Мстислав, ещё не остыв от обиды, собрал волю в кулак, но, как упырь из поруба[148], с другой стороны плеснул масла в огонь князь полоцкий:
— Шо, Удалец, не по зубам орех? Али правда глаза колет? — Разгорячённо и злорадно сверкая глазами, он хлопнул по-свойски Мстислава, но тут же осёкся под синим лезвием близких глаз.
— Руку не сломай! Смотри, герой, кабы о дружбе порушенной не скорбеть. Много вас тут, судей, я погляжу. А ты вон туда, за Днепр, пойди!
— Ты зарвался вконец, Мстислав сын Мстислава! Ты шо ж, угрожаешь мне?! — внезапно закипая бешенством, выкатил глаза полочанин. — Так вот он я! Жри!
— Да пошёл ты, живодав, псу под хвост! — в упор резанул Мстислав. Его бесстрашный, презирающий взор скрестился с налитым дурной кровью взглядом недруга. И такая в галицком князе враз вспыхнула ненависть, свирепость до слепящего раскала в глазах его ко всему зримому и незримому, попиравшему святые устои их былого ратного братства, саму суть и идею земли Русской, от которой в глуме и чванстве отрекались её кровные сыновья, что Мстислав даже не помнил, как они оба разом схватились за мечи.
...Хищно клацнул со свистом вырываемый из ножен булат... И скрестились бы над ними неминуемо смерть и кровь, если б у восточных ворот княжьего двора не грянуло, будто с небес, стройное в своём торжестве и величии пение.
ГЛАВА 9
…У въезда на стольный двор, там, где дозорили две сторожевые башни, киевские панцирники силой отсекли городскую челядь, холопов и смердов — знай, голь перекатная, место своё! «Детинец»[149] Красный Двор не предградье посадское — княжний караул шуток не терпит!
...Пение меж тем нарастало, подобно морскому приливу.
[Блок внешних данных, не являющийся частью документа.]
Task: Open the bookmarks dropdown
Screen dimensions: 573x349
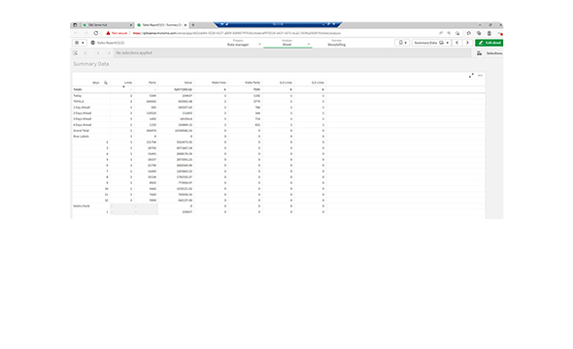Action: (x=402, y=43)
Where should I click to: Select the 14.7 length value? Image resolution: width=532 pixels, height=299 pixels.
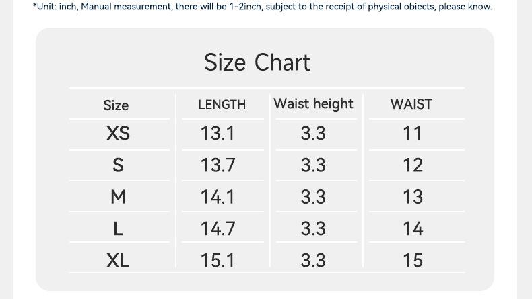coord(218,229)
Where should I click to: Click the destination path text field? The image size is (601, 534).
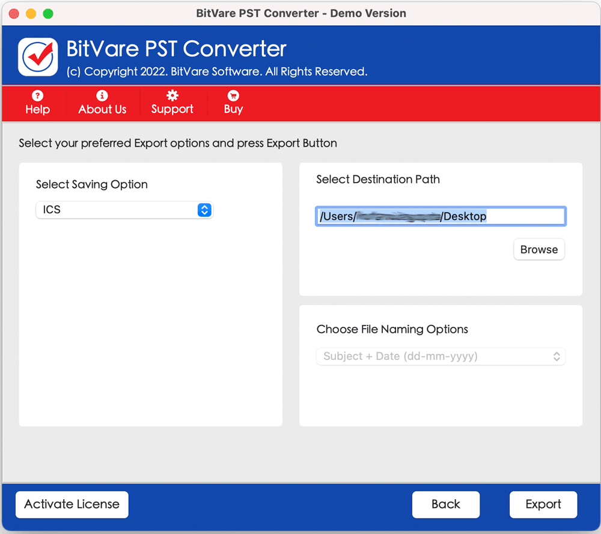(x=441, y=216)
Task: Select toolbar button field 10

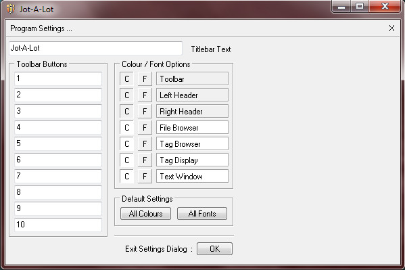Action: point(58,225)
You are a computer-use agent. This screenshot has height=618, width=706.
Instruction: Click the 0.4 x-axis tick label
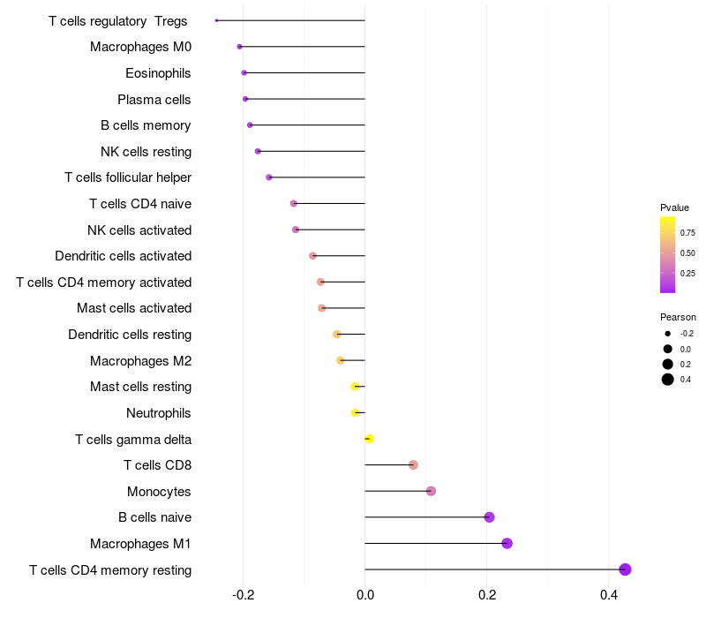click(609, 596)
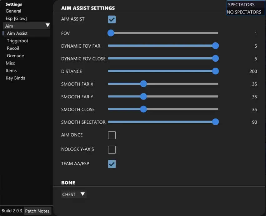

Впереди показались латники в алых и темно-индиговых корзно, в железных шлемах с полузабралом в виде ястребиной маски. Следуя лёгкой грунцой[150] по обе стороны процессии, они не пускали никого нарушать строй. Белые и вороные доброезжие[151] кони поигрывали под ними, яркие фонтанчики-торчки султанов трепетали на ветру, горели на солнце богатые сбруи, нагрудники и стремена. До слуха донёсся визг и гомон:
— Дорогу-у! Прочь ты, окаяха!..
— Куды прёшь, морда проклятущая...
Два легковооружённых наездника гнали вдогон со двора невесть откуда прорвавшегося кобеля — проткнули приблуде заднюю ляжку копьём, стащили за бордовый хвост настырного за ворота...
...Теперь уж зримо всё стало как на ладони... Гридники и князья — шеломы долой, на суровых лицах заиграли отблески золотых хоругвей и стягов; твёрдые борозды рубцов и шрамов — следы былых рубок — порозовели, морщины сделались мягче, в глазах будто ветер надул — заискрились нежданные слёзы. И, право дело, казалось, каждый из них услыхал оттаявшим сердцем голос Небес: «Как вы живёте?.. Кайтеся в грехах ваших... помните Меня... Помните о Руси, вскормившей вас своею грудью... Оглянитесь, очиститесь от вражды, от глупости вашей!..»
Пышная церковная процессия в парчовых ризах явилась к сроку... Время было остудить и утихомирить разгоревшиеся страсти и споры. Дюжина дородных дьяконов, покачивая кадилами, развела своим мирным ходом князей по сторонам; детские певчие голоса погасили грубую, ожесточённую брань, а глубокая седина протопопов с серебряными крестами в руках вконец пристыдила схватившихся за оружие и внесла пусть зыбкую, но тишину и смирение на княжеский двор.
«...Отрок, в белом холщовом стихаре[152], чинно нёс светильник с крестиком на высоком древке. За ним хоругви — святые знамёна православные. Тяжёлые, трудные хоругви. Их несли по трое, древки в чехлы упёрты, тяжкой раскачкой двигались — тёмные стрелы-солнца — лучи на них: Успение, Благовещение, Архангелы, Снас-на-Бору, Спас-Золотая Решётка... Чудовские, Двенадцати Апостолов, Иоанн Предтеча... — древняя старина.